In a major inverting of the accepted wisdom that home is a haven and orphanages are harbingers of horror, Zucchini actually finds himself better off; well, eventually anyway, with his opening days spent touchingly clutching one of his mother’s discarded beer cans and the kite bearing his father’s venerated image, and fending off Simon (Paulin Jaccound/Romy Beckman), the bully of the place, who it turns out isn’t so tough after all.

In quick order, Zucchini becomes a member of the extended family of orphans which includes a heartbreaking crosssection of society’s smallest discards, all of whom are reassured in every way possible that they have value and dignity.

In that respect, My Life as a Zucchini, is a perfectly-written, nuanced humanistic triumph which brilliantly portrays each child as real people dealt very bad hands, all of whom simply want to be loved and cared for, but who are far too cognisant of the ways of the world at too young an age to know that this will be handed to them by new parents any time soon.

It’s not Simon who manifests this rejection.

Alice (Estelle Hennard/Clara Young), who’s father engaged in what is deemed to be “creepy” behaviour by the children whose emotional maturity is not matched by very sketchy ideas of adult good and bad, and hilariously later on, sex (by Simon who interprets the act in ways naive and sweetly funny), hides behind her extensive bangs, only coming alone when fellow new arrival Camille (Sixtine Murat/Ness Krell) befriends her.

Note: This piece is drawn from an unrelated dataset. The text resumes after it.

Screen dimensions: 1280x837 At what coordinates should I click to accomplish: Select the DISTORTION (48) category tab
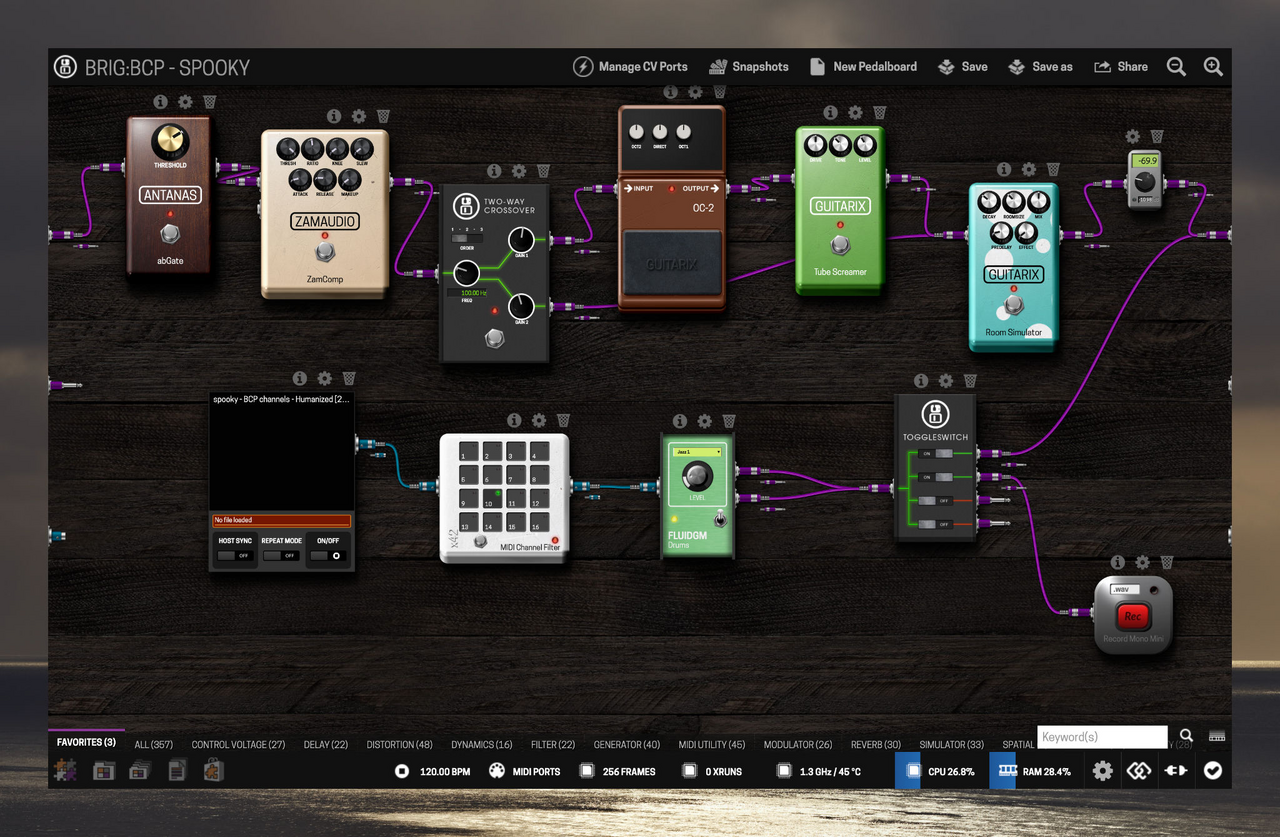coord(399,744)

It’s the relationships between these kids, who somehow intuitively know that strength comes from banding together rather than descending into understandable (given their histories) Lord of the Flies survival of the fittest that grants this tissue-heavy film much of its emotional impact.

 

 

Along with Mme Papineau, the teaching staff – who are married and have a baby, prompting heartbreaking amazement from the kids that when they find out the new parents have no intention of giving up their child ever – and the policemen Raymond, who comes to play a lifechanging role in the lives of Zucchini and Camille, who bond very closely, the message here is that simple love and acceptance goes a long way to healing the lives of kids deprived of both.

My Life as a Zucchini, which benefits greatly from its stop motion methodicalness, which affords the film the time to tell its story with great care and thoughtfulness, is never preachy or emotionally-manipulative.

It remains happy to let the narratively elegant story, and the visually-appealing characters – this film is rich in bright, vivid colours, a visual accompaniment to an emotionally-rich storyline, which is never less than enchanting – do all the talking in simple, touching, very human terms.

Some might see the happy endings and largely sympathetic characters, with the exception of Zucchini’s vile mother and Camille’s coldly, avaricious aunt, as twee of lacking in any authenticity.

But the net effect is quite the opposite – a bare bones, all too real tale of what happens when poor, often destructive adult choices end up hurting children who have no rationale way of processing the pain and deprivation rained down upon them.

My Life as a Zucchini manages to be both winsomely sweet, winningly funny, and bleakly realistic, the children stark evidence that life can be cruel, but with the right touch from those who truly care, utterly redemptive too.